_Stated task_
Identify every line in the rows below that contains the word "arrow", and copy each such line.

_Data provided_
.....

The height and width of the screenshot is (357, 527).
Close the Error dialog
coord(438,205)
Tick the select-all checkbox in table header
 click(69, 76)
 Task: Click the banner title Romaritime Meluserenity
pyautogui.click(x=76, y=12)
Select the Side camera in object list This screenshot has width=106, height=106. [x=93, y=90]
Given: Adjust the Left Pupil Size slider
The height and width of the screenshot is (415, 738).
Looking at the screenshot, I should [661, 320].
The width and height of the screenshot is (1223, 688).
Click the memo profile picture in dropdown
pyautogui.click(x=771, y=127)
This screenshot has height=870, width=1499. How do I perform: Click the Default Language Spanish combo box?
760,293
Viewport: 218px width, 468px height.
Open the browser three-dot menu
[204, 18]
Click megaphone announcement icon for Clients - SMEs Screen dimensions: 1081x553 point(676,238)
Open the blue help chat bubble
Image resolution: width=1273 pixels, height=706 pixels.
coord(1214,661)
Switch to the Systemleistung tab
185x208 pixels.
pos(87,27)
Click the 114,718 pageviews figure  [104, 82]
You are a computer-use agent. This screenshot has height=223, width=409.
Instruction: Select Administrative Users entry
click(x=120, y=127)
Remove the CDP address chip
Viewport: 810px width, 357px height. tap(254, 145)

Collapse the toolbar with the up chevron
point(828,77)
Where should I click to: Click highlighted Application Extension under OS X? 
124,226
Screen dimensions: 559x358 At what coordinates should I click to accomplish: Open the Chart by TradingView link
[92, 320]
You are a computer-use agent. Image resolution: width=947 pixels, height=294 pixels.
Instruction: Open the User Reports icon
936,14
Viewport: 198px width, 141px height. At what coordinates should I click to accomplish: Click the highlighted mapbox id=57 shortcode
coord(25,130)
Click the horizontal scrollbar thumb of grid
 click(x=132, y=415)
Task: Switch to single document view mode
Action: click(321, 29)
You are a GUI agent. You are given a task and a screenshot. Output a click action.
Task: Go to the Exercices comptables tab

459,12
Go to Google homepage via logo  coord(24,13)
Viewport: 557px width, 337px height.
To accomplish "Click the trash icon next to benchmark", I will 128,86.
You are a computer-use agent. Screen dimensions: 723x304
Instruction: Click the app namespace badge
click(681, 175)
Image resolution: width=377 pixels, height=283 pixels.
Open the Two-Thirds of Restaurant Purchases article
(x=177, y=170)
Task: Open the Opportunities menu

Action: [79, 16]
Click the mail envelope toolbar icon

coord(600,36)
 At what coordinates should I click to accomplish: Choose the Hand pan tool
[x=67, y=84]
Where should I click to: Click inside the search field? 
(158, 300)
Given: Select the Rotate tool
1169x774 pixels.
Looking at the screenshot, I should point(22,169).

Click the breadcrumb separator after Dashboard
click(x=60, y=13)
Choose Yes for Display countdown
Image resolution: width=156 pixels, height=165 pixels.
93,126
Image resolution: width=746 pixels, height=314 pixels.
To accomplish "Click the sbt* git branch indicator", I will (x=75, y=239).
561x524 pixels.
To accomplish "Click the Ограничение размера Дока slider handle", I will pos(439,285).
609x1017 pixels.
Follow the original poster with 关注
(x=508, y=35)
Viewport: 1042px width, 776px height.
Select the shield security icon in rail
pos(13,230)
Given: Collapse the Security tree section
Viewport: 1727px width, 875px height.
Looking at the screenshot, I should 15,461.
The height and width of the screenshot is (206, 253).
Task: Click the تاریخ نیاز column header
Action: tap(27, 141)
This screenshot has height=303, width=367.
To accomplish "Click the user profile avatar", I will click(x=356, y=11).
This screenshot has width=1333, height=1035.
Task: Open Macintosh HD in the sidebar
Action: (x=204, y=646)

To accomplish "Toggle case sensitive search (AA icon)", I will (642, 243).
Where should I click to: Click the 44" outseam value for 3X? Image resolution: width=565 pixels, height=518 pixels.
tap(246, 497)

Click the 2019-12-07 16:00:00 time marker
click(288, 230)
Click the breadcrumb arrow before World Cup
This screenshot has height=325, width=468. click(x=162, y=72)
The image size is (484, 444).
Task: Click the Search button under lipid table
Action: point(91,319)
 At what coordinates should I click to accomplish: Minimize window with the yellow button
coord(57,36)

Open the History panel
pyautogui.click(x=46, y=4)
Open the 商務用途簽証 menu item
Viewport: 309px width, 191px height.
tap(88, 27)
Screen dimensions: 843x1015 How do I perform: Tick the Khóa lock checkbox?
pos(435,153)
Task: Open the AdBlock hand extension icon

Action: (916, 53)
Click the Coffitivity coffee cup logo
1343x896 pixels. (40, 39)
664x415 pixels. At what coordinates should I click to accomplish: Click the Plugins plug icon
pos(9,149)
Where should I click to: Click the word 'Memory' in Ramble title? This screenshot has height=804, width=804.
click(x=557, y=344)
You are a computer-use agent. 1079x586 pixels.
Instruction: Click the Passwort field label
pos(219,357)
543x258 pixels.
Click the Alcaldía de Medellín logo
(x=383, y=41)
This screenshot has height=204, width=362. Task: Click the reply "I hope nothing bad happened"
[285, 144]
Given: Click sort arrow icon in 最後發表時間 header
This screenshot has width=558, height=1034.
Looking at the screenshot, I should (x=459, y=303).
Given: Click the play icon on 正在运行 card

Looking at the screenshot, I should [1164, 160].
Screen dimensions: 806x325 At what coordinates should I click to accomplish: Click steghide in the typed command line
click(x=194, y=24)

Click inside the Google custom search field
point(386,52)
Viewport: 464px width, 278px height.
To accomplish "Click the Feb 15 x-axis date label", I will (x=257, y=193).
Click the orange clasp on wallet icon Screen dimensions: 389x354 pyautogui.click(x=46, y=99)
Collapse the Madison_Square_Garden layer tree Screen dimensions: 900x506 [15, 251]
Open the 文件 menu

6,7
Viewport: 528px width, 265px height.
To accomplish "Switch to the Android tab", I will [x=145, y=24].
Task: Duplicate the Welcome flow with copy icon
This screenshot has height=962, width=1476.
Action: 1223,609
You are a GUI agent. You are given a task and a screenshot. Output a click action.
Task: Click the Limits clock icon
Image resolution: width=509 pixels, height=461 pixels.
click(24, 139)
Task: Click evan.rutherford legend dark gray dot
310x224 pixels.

.....

_Correct response_
Click the breadcrumb arrow before World Cup
Given: Click sort arrow icon in 最後發表時間 header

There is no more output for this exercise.